**What you are asked to do:** Search the data for "profile". Return each matching line.

(Dataset entries)
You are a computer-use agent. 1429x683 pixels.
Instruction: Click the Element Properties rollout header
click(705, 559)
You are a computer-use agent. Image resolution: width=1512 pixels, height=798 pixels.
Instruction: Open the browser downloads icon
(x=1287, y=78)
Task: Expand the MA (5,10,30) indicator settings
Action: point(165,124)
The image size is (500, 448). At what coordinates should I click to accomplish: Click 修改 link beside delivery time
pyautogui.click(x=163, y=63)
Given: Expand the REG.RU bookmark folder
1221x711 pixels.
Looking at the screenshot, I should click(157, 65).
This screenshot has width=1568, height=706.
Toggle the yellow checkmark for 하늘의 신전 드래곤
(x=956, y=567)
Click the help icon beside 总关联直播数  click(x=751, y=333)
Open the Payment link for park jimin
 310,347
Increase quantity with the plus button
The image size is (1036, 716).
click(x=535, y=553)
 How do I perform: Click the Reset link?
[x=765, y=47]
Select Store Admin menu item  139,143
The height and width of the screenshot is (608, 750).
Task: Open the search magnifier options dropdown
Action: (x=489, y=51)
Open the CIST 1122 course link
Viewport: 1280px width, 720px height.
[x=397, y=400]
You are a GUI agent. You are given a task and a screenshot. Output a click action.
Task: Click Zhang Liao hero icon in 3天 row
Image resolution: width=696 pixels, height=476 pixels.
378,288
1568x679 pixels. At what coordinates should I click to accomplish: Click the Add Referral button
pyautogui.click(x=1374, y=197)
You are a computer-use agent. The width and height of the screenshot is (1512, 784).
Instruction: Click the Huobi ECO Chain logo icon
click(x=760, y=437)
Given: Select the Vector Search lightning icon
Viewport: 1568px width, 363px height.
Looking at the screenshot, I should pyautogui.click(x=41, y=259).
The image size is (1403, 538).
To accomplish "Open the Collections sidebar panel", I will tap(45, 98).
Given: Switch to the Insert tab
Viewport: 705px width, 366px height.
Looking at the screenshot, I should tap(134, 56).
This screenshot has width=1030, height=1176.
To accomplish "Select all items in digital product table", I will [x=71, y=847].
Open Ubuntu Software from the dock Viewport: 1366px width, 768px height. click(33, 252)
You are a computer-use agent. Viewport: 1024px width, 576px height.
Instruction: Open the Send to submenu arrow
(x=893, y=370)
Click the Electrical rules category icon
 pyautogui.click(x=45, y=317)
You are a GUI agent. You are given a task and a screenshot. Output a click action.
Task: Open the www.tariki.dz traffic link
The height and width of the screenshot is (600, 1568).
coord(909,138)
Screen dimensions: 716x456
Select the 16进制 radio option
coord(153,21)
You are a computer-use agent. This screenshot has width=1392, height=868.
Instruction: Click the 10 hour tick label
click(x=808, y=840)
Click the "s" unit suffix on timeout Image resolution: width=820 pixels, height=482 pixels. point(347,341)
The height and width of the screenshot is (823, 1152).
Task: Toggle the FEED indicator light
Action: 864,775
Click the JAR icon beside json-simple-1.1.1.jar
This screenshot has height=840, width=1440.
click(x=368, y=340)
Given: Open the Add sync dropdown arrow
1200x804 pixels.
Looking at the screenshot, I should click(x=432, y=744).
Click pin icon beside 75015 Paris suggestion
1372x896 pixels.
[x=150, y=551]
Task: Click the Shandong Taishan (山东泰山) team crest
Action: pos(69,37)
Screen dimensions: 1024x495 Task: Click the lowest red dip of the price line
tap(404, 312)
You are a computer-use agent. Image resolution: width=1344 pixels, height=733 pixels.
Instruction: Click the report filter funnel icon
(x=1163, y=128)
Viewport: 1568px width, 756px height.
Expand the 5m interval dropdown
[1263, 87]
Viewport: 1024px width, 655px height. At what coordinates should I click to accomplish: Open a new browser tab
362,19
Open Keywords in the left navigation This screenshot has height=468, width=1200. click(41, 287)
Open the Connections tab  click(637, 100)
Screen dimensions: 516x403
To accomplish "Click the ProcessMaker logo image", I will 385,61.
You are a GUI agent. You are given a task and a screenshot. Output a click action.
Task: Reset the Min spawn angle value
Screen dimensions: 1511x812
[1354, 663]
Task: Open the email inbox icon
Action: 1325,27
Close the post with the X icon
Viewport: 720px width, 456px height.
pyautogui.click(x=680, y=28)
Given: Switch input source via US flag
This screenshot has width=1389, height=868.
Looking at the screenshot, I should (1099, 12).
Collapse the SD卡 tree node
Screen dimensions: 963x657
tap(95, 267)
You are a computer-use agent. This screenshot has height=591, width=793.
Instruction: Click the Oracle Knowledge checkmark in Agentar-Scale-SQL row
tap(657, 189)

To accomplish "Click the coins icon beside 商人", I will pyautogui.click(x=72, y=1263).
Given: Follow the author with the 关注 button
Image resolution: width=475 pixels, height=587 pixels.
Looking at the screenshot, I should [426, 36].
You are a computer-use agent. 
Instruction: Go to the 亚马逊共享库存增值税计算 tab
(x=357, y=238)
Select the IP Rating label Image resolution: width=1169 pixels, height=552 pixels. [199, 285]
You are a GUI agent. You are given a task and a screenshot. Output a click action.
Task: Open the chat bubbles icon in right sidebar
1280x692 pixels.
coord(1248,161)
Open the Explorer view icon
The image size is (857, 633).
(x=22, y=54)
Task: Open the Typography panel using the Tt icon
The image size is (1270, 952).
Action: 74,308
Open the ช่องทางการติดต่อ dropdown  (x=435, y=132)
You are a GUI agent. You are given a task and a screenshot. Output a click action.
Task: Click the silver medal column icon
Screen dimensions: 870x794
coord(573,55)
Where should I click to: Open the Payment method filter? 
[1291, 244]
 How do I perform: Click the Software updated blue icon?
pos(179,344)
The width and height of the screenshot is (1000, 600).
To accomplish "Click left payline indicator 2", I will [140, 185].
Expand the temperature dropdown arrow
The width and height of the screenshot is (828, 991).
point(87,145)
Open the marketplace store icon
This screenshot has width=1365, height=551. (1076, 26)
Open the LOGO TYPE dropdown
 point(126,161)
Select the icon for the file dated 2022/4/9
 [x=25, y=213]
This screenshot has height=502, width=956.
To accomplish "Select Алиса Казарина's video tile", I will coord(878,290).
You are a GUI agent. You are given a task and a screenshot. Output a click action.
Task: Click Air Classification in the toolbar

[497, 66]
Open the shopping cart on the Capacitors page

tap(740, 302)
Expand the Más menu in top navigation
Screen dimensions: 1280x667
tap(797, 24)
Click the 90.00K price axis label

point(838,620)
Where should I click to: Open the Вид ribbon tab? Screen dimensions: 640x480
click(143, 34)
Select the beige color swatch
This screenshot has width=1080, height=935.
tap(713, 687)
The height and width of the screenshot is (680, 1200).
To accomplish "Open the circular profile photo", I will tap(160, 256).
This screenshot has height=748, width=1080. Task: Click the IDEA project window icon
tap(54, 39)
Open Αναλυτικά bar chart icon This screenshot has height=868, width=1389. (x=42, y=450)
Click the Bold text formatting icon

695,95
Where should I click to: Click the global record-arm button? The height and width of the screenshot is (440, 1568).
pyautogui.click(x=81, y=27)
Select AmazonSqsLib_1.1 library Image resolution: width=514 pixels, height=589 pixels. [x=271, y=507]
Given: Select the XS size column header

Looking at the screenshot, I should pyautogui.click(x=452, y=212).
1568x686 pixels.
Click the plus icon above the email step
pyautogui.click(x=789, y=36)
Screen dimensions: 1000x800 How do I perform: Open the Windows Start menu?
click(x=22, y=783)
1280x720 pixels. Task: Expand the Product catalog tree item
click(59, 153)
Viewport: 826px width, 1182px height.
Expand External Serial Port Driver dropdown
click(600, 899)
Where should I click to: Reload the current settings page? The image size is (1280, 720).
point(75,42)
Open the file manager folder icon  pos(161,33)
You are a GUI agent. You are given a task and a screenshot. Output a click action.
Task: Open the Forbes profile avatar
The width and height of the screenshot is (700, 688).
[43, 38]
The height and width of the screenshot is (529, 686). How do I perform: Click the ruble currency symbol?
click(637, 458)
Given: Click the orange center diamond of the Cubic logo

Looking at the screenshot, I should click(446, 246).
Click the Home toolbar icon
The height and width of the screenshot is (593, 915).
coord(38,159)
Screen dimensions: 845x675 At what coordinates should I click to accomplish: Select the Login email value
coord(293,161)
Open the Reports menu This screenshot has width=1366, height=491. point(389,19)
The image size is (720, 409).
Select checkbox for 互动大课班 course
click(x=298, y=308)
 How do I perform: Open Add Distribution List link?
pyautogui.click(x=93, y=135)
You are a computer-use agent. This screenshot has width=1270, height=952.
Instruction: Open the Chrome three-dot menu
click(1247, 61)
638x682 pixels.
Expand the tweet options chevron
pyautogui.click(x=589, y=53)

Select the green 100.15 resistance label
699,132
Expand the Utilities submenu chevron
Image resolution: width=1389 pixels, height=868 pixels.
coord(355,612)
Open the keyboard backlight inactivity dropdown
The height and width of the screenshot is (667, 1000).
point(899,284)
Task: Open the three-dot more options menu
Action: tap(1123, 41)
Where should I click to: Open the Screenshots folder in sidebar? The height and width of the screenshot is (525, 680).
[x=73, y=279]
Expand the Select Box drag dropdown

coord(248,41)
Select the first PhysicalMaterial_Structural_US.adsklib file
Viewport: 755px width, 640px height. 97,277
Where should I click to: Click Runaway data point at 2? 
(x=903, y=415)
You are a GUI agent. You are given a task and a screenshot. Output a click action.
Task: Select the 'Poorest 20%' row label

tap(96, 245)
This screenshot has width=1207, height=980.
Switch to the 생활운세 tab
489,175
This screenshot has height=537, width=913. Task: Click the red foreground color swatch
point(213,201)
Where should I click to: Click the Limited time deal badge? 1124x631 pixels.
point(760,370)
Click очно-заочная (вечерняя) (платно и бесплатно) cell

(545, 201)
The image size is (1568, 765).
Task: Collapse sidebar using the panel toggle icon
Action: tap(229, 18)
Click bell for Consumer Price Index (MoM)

**Answer box:**
To accomplish "Open the circular profile photo", I will tap(160, 256).
Task: Open the Forbes profile avatar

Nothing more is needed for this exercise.